What is your role?
“I am an emergency medicine consultant and I’m one of a team of both adult and paediatric consultants; I work as a doctor in both adult and children’s A&E here at the Royal Derby Hospital.
“In my opinion, emergency medicine is the best speciality to be found anywhere in the hospital. It suits me because I’m a very practical thinker, I have a very short attention span and it’s what gives me a buzz, having to think and react very quickly to changing situations in A&E.
Why did you want to do this job?
“I have a unique relationship with all the patients I look after. If you were to come into A&E, and I was to treat you, you may be a patient in pain, you have suffered an horrendous injury or be dying, and I have 45 seconds to win your trust, to reassure you and to calmly assess the situation.

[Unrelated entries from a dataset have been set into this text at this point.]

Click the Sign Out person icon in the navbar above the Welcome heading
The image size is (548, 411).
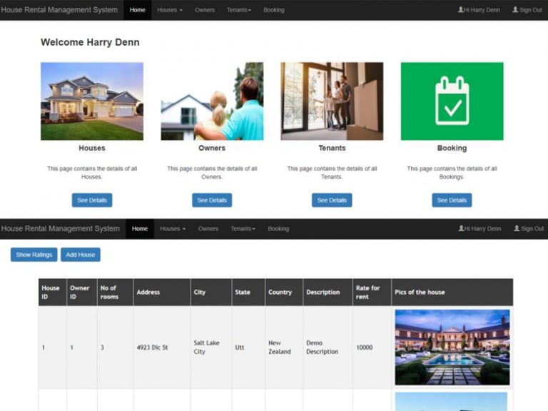click(x=515, y=10)
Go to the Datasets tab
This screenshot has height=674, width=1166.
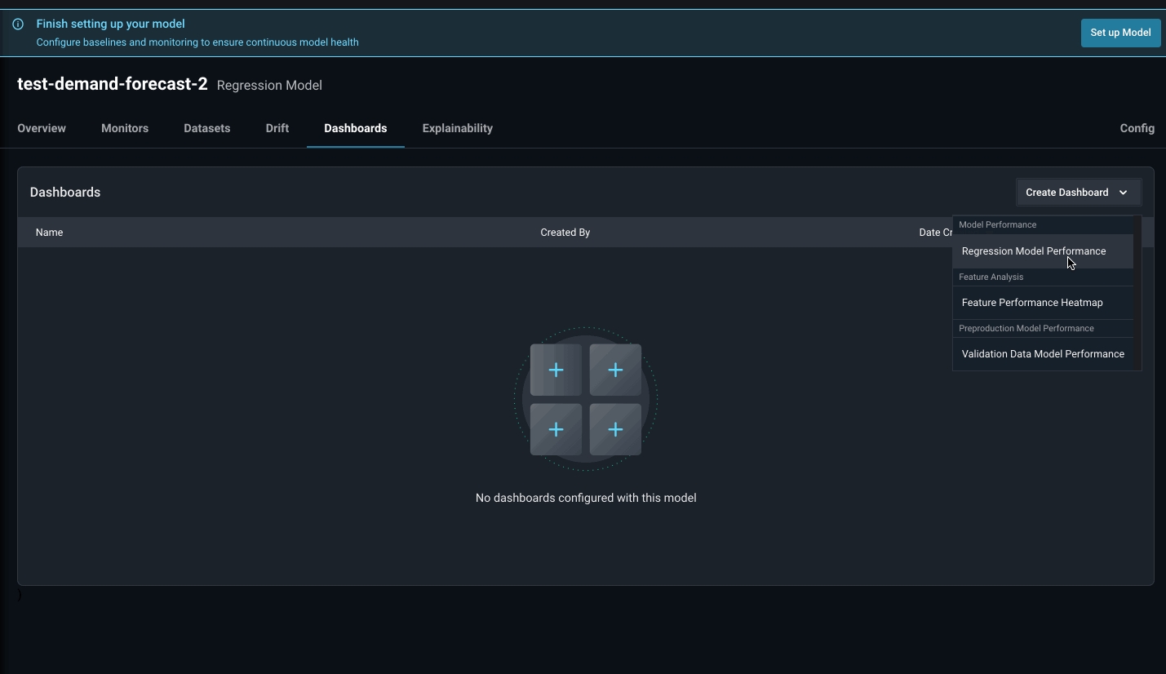point(206,128)
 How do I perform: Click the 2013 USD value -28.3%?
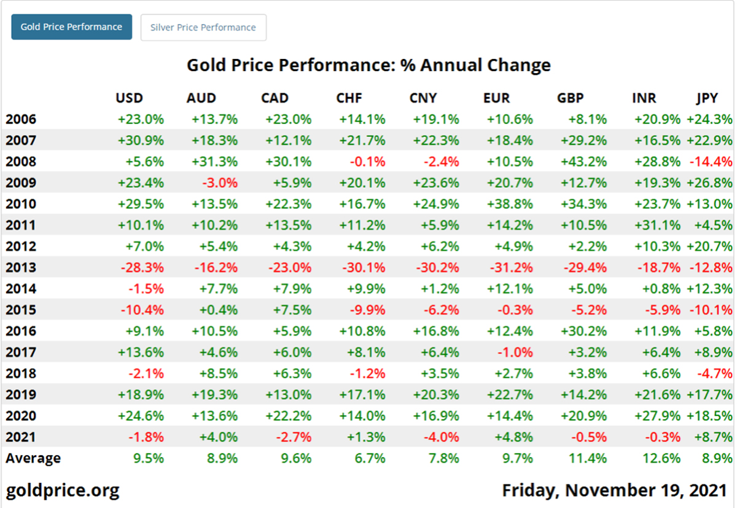(x=142, y=268)
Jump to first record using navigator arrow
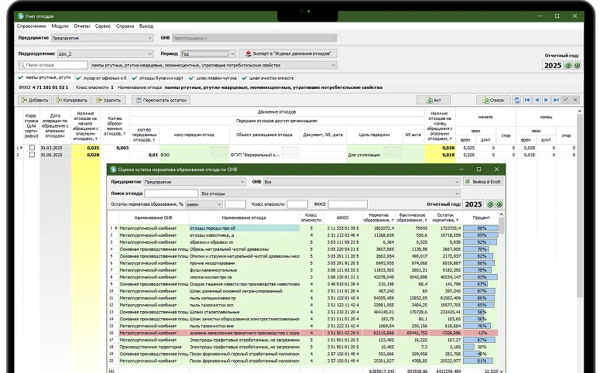 [527, 100]
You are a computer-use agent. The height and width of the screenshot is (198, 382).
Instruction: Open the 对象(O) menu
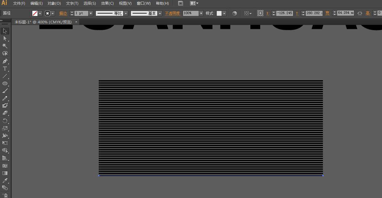pos(54,3)

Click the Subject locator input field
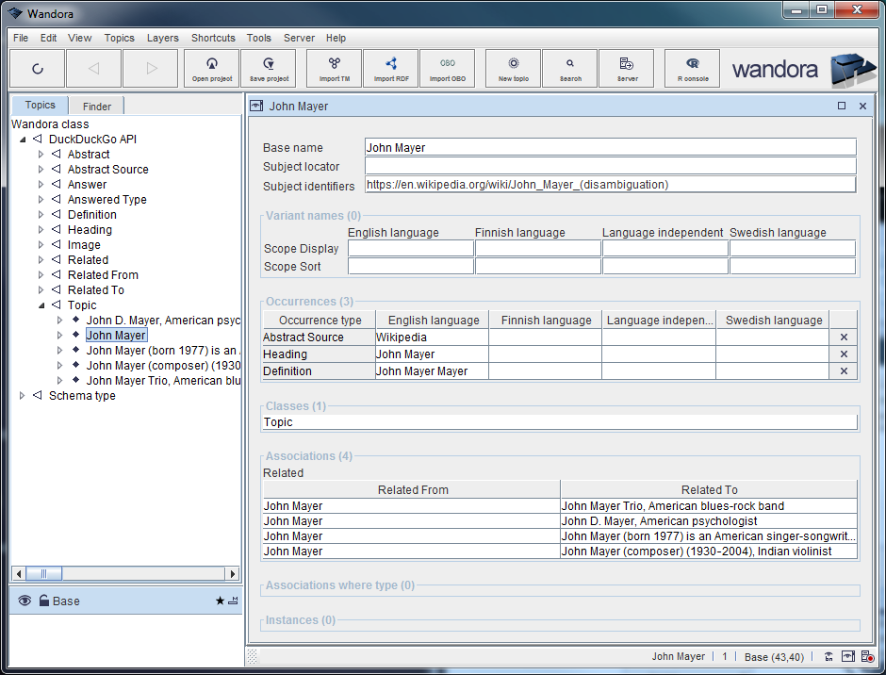pyautogui.click(x=610, y=167)
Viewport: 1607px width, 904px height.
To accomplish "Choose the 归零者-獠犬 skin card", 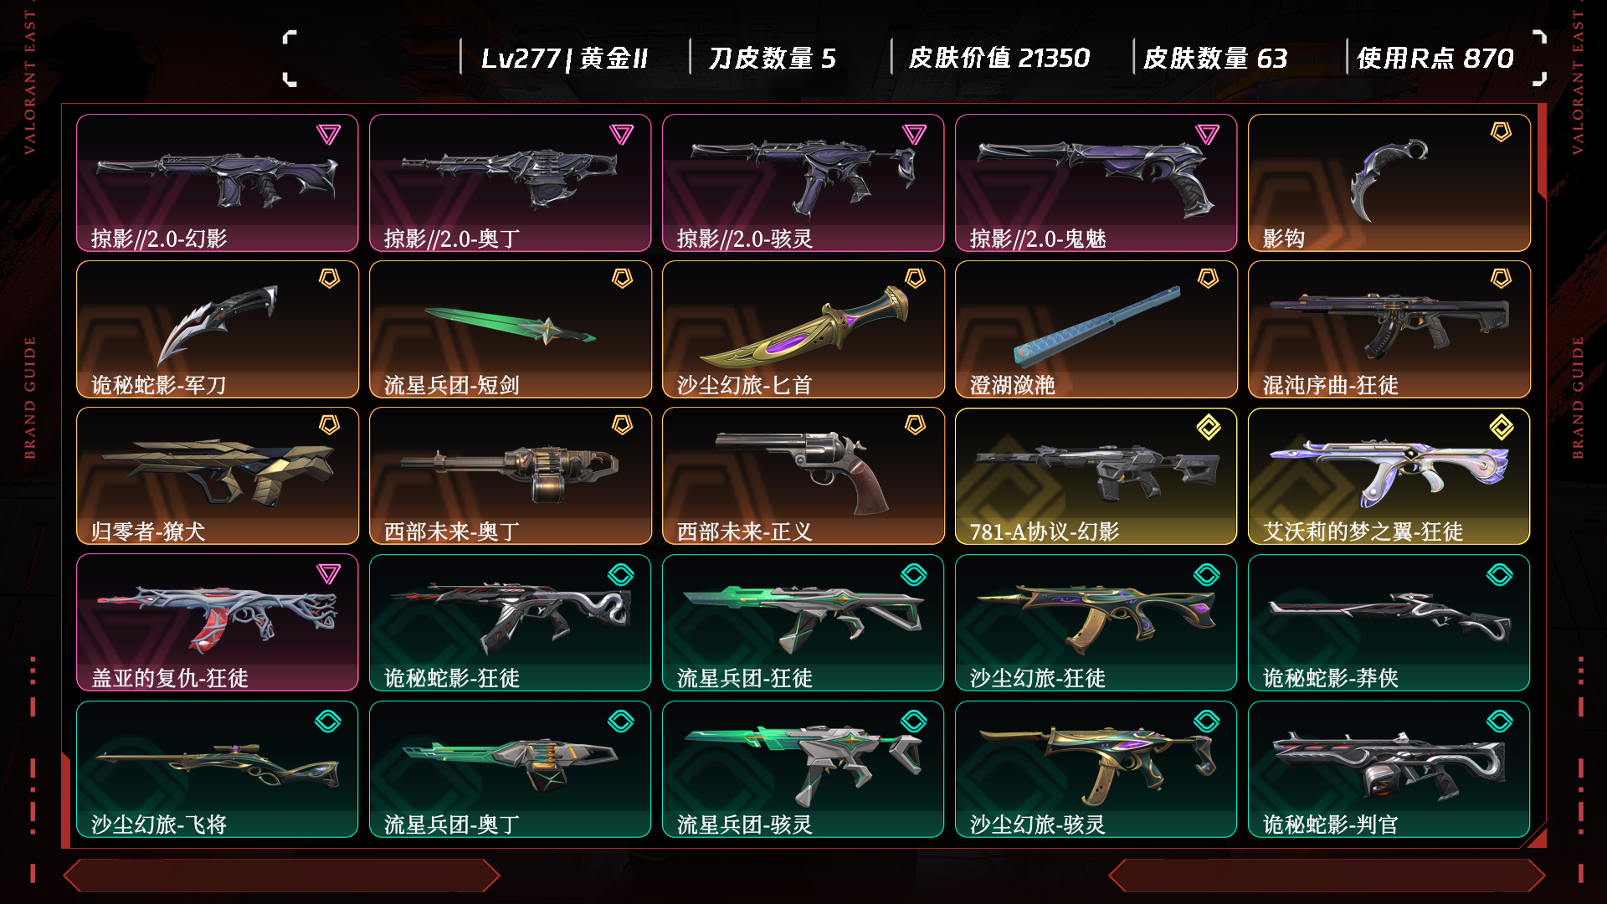I will click(x=218, y=476).
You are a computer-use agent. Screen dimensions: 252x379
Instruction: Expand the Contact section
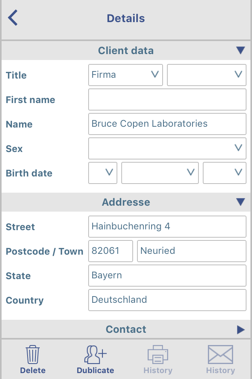[241, 329]
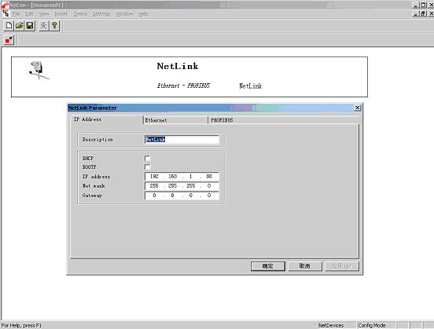Image resolution: width=434 pixels, height=329 pixels.
Task: Open the Online menu
Action: pos(80,14)
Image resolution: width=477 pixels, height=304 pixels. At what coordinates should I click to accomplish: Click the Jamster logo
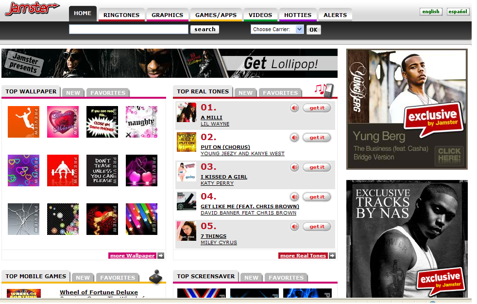[32, 9]
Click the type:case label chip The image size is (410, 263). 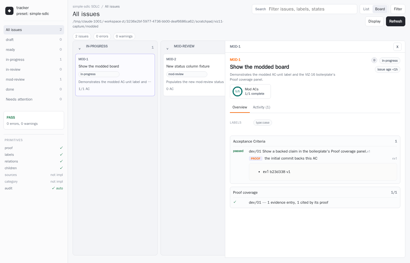click(263, 123)
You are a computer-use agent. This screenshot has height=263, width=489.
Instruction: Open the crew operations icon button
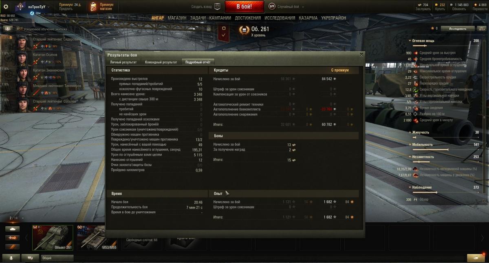pos(8,29)
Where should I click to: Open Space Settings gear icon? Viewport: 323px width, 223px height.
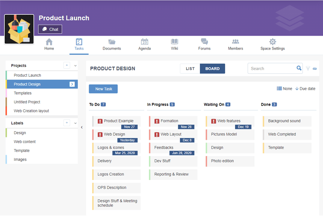click(272, 42)
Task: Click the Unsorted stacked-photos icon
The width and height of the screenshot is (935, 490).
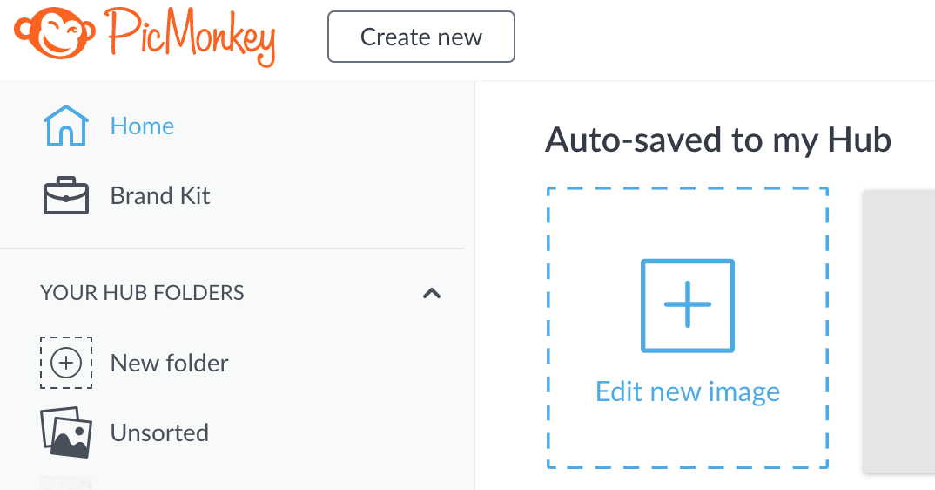Action: (66, 432)
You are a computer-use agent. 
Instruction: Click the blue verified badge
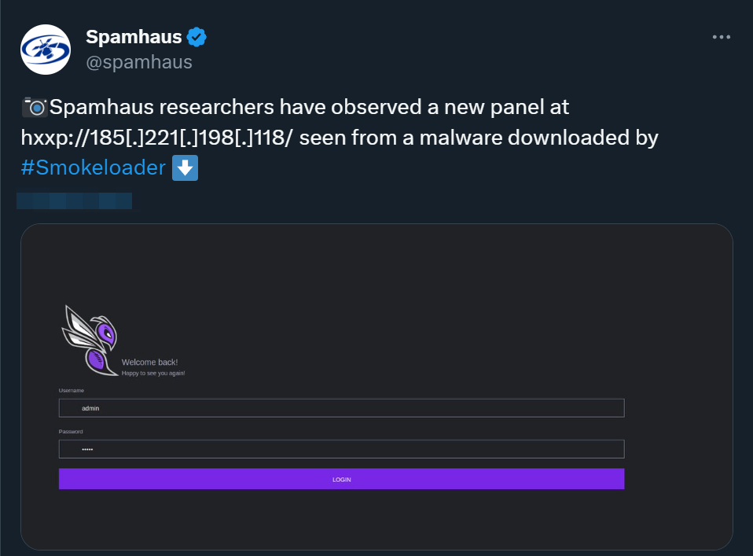[197, 37]
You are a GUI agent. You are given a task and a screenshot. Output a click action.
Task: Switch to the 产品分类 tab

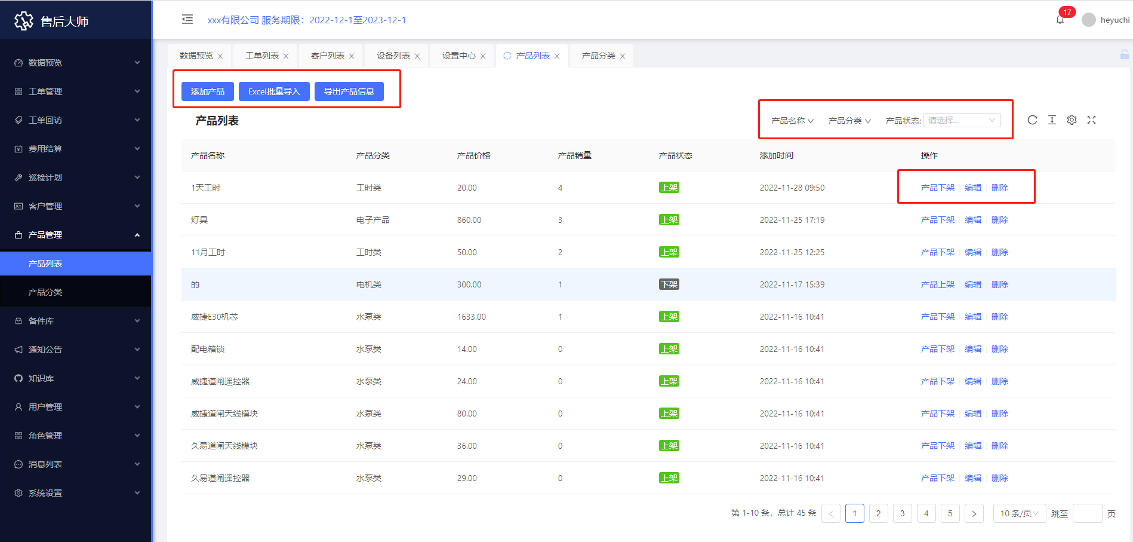pos(598,56)
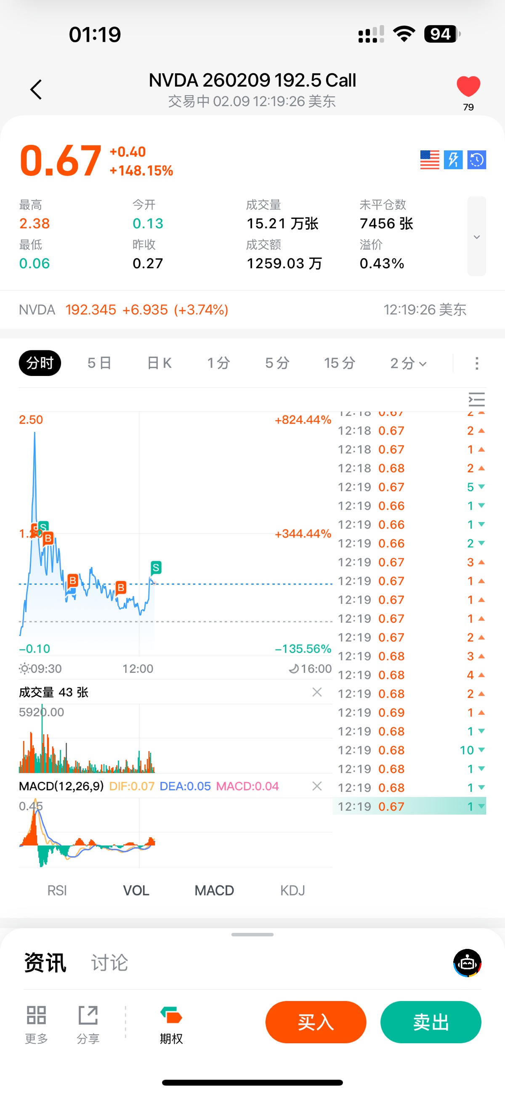Switch to the 讨论 discussion tab
The height and width of the screenshot is (1095, 505).
(109, 963)
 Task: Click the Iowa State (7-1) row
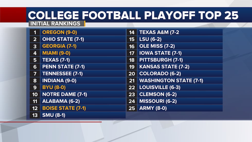pos(175,53)
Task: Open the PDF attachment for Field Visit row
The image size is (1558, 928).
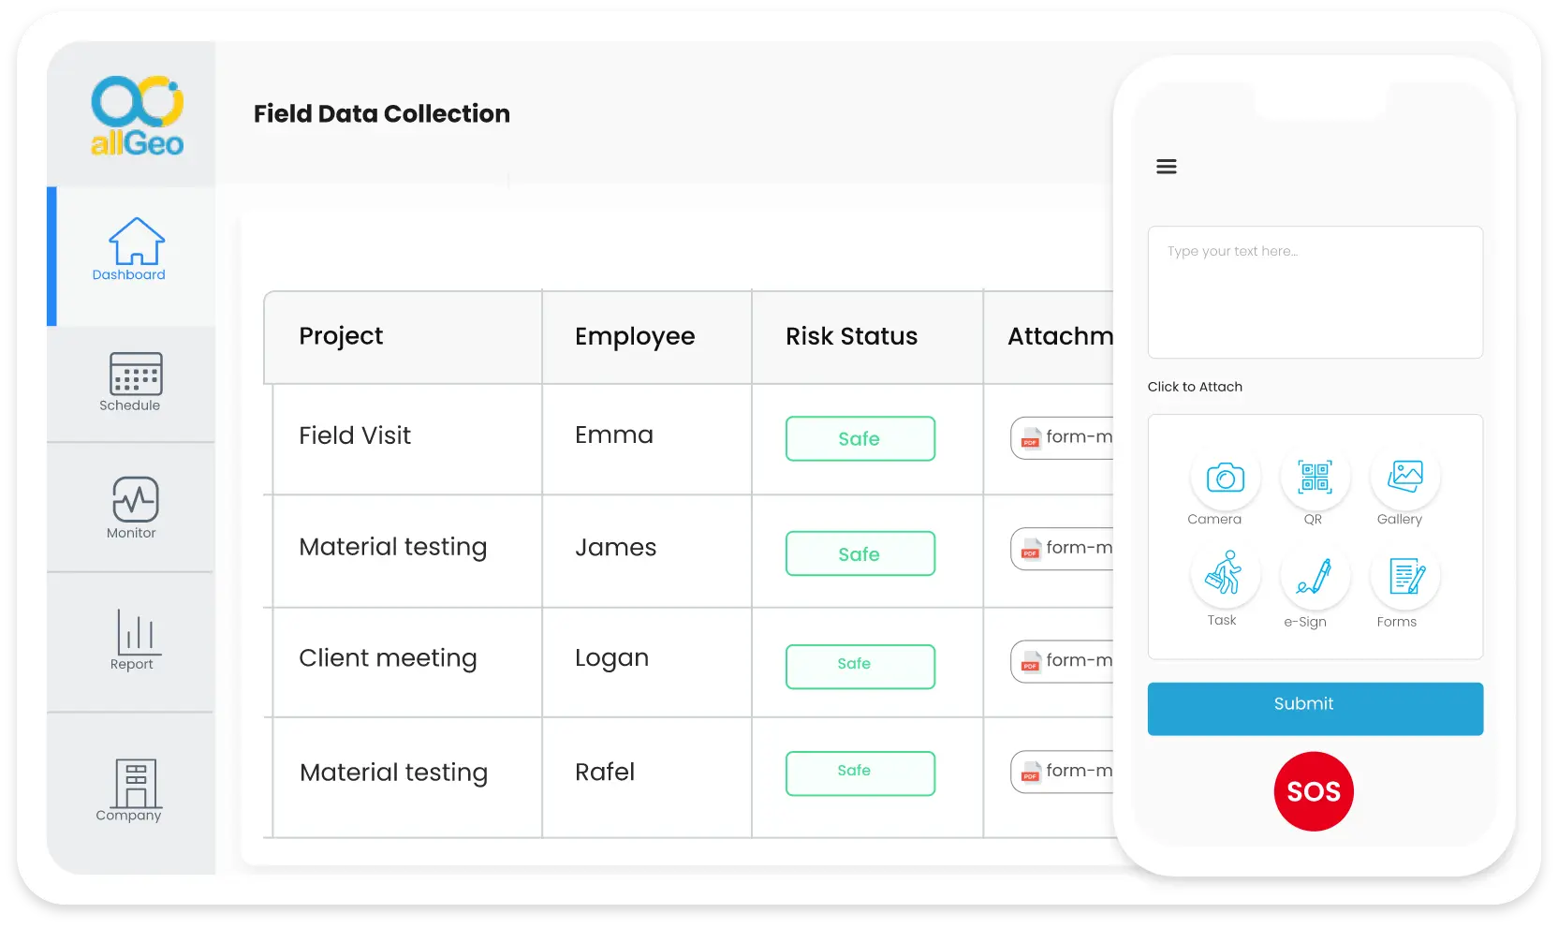Action: [1063, 437]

“There is an immediacy to emergency medicine which I love, I need to exude confidence, not arrogance, and I need to inspire the whole team around me to calmly go about their business giving care in a way that inspires confidence for the patient and reassures them and their loved ones.
What do you like particularly about Derby Teaching Hospitals?
“In Derby, in the emergency department, we have developed what’s know colloquially as ‘the Derby way’. I can’t put my finger on it but it’s an ethos, a way of doing things, it’s about expectations of behaviour, about mutual respect within the team, where we support one another in what can often be a stressful environment given the nature of our jobs.
We give pastoral care to our junior doctors, to support and guide them, as leaders I think it’s really important that we set the right tone, that we lead by example and that’s always my aim.
The award we won recently for excellence in emergency care from CHKS was recognition of this and I feel very proud of the service we’ve developed here in our emergency departments in Derby.”
Alternatively, you can watch the following video to find out more about training in Emergency Medicine at Derby Teaching Hospitals.
Why did you decide to take part in the programme?
“I wasn’t at all sure about taking part at first, the thought of having someone filming me was quite off-putting if I’m honest but I decided to do it because I wanted to help raise the profile of my speciality. I wanted to be able, alongside my colleagues in A&E, to show the public exactly what we do and just what we’re capable of in emergency medicine.
“What we do in A&E is absolutely amazing and I want young doctors to be able to see that. I also think the series will give all our staff a great morale boost, it will be good for their spirits.
How was it working with the camera and crew?
“The crew were lovely to work with, they were genuinely interested in what we do in A&E, but I quickly forgot that they were there, it was so busy whilst they were filming that I had to concentrate on the patient in front of me and the crew quickly developed a kind of telepathy with me.
“They knew when to stand back as I treated a patient and when to move forward, one look from me was enough for them to pick up on what was unfolding at that moment in such a busy environment.
“They found some moments quite difficult – for example if I was dealing with a poorly child. One of the crew became queasy at one point as they were filming me cleaning out a patient’s wound. And on occasion, the crew became tearful, they found some moments emotionally draining.”
How do you think viewers will react to the programme – especially the parts you appear in?
“I really hope that people will see what we, as a whole team in A&E, are capable of and I hope it’ll also give viewers an insight into what goes on in a busy emergency department and understand how important it is to only use A&E in real emergencies.”